Tacopina did not explain his reasoning, leaving us (and everyone else) to speculate. The obvious guess here is that Trump stopped paying Tacopina's fees, and so Tacopina jumped ship. It could be true; Trump is obviously famous for stiffing his lawyers and Tacopina clearly loves money a whole lot. If this is indeed what happened, one can only wonder what it presages for Trump's many and varied legal cases, if he no longer has the money to afford even semi-competent counsel.

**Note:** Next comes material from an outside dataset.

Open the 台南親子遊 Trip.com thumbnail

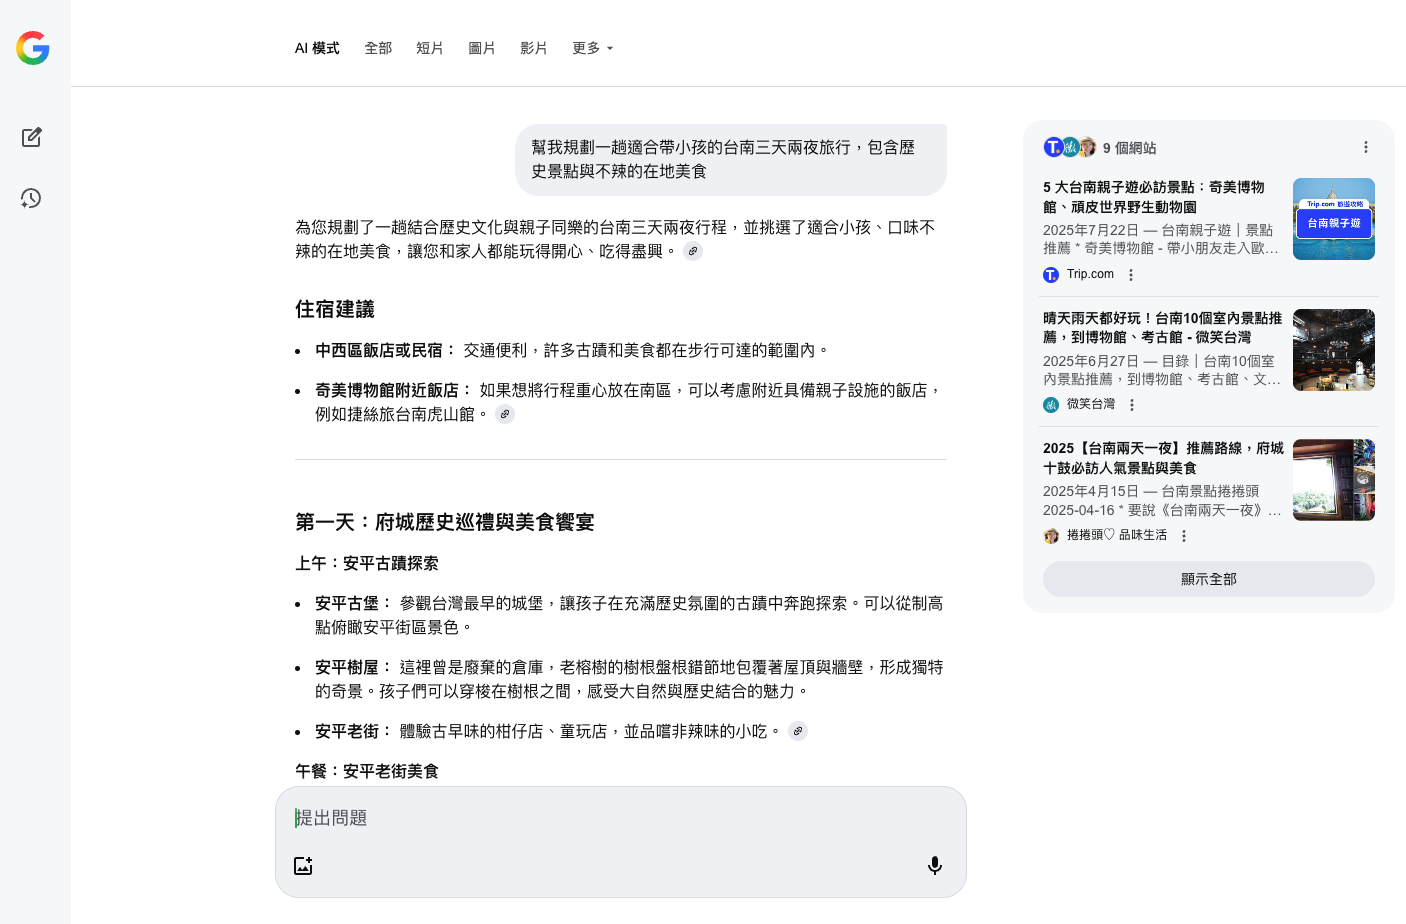(x=1333, y=219)
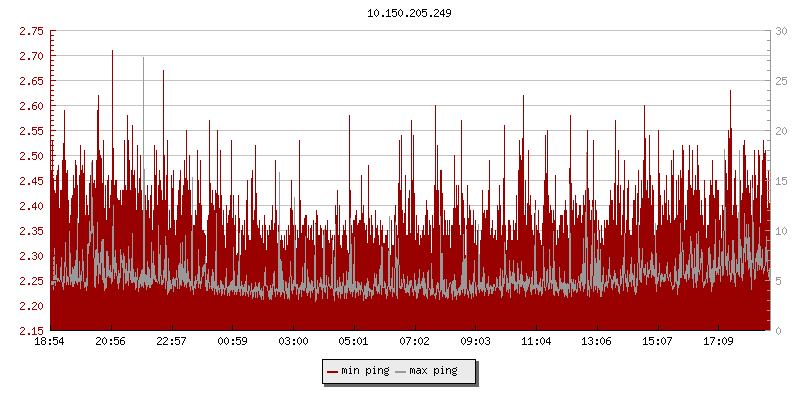Select the 18:54 time axis label

click(x=50, y=341)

All of this said, Tacopina wasn't doing ALL that much legal work for Trump; he was basically Trump's TV attorney. And while it is true that Tacopina really loves money, he also really loves attention and free PR. We are having at least a little difficulty accepting that he would give up all that TV face time so easily, and so we wonder if there's not something else going on here. Maybe Tacopina told Trump to stop running his mouth about Carroll, and Trump told him to shove it, or something like that.
Moving on, and moving about 870 miles southward, Fulton County DA Fani Willis made a speech in church on Sunday. The speech was 35 minutes long, and was primarily on the subject of her relationship with special prosecutor Nathan Wade. That seems an odd subject for church, but what do we know? In any event, Willis spent much time talking about how Wade is a close friend, and how she herself is "flawed" and "imperfect." She lamented how upset she has been over claims that she and Wade had/have a sexual relationship. She also suggested that the people who are making hay out of this are motivated by racism and/or sexism.
What Willis did not do is deny the claims being made about her and Wade. That feels an awful lot like confession by omission to us. Assuming it is true, we remain unconvinced it will affect the legal case against Trump and his alleged co-racketeers. After all, the facts are the facts, regardless of how the prosecuting attorney(s) conducted their private lives. Of course, the criticism is going to focus on why she picked an inexperienced outsider to lead the investigation, rather than an experienced prosecutor on her staff. No one begrudges her the boyfriend of her choice, but she shouldn't have hired him to do a job the local staff could do better. If she had been having an affair with Andrew Weissmann, she might have had a case that he was the best prosecutor in the country, but Nathan Wade fails that test.
In any case, politically this is manna from heaven for the MAGA crowd. The amount of spin, insinuation, carping about corruption, etc. will make the Hunter Biden situation look like a walk in the park. (Z)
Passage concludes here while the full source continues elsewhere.